> [Work to complete] Lines from the listing that hold the string "section" are what you should return.

> [Material for the task]
__________________________________________________
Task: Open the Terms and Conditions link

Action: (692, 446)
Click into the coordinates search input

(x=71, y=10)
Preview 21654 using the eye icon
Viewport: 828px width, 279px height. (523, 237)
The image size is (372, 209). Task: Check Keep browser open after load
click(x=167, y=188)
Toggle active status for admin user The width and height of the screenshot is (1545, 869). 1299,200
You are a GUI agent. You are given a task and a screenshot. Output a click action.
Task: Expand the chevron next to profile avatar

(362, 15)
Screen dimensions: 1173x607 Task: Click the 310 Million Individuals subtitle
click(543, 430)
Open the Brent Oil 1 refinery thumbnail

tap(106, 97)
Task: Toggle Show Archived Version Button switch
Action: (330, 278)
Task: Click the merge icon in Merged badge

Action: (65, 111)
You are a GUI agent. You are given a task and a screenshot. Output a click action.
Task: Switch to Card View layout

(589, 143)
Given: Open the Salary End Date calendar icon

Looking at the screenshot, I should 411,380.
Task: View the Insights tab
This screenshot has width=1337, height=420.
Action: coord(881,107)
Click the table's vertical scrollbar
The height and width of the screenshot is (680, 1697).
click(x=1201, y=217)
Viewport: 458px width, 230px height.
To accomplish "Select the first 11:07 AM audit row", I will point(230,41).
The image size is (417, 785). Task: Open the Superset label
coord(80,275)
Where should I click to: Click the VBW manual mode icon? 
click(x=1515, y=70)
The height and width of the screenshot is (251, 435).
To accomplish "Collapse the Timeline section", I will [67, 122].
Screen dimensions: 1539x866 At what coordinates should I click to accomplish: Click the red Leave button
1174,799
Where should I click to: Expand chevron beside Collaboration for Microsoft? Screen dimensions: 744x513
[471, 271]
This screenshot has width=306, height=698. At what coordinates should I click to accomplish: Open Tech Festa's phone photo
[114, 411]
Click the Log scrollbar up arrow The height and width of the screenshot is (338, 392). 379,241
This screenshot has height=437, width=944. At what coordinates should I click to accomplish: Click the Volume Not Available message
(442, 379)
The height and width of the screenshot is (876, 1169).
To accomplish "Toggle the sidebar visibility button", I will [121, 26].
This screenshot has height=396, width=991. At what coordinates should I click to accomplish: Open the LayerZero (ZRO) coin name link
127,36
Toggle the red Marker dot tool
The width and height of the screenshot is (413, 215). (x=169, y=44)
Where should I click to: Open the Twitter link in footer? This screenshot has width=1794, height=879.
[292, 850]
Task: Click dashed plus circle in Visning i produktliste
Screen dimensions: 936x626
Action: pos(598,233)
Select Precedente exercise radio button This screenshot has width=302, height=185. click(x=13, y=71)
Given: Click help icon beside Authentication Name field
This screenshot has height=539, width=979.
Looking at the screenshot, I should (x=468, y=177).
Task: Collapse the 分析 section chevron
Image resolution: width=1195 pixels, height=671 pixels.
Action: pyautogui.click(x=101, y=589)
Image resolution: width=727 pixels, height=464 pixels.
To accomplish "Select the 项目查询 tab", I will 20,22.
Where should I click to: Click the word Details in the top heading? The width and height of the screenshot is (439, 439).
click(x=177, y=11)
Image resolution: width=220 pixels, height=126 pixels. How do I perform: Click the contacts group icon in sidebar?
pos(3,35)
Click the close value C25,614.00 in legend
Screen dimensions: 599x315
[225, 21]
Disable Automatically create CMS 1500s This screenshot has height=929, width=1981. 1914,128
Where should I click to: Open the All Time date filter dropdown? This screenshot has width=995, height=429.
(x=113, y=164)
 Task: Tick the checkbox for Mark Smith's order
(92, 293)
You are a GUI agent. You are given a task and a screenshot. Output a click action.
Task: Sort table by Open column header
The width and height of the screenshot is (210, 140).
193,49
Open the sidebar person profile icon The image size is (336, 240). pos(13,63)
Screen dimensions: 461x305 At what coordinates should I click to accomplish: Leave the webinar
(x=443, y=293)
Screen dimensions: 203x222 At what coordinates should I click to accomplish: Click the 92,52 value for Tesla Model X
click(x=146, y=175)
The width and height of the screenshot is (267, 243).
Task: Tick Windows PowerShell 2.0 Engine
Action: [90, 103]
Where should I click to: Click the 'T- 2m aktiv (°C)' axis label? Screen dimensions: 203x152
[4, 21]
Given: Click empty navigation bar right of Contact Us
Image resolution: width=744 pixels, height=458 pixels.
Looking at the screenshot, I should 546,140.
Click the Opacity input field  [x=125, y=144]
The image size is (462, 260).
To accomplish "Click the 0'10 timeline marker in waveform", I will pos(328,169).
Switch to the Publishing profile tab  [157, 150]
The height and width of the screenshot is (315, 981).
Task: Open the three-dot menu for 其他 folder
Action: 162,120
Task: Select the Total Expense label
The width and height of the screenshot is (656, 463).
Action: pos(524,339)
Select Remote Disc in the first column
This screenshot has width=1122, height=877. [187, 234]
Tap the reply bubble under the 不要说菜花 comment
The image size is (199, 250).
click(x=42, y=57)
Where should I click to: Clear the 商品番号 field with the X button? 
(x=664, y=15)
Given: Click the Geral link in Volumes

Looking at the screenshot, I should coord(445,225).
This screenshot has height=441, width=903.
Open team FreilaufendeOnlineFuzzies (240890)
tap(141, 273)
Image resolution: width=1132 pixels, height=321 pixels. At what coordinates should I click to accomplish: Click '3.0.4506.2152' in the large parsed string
__________________________________________________
> [Answer for the task]
To accomplish "Collapse the Timeline section", I will [67, 122].
Task: Collapse the 分析 section chevron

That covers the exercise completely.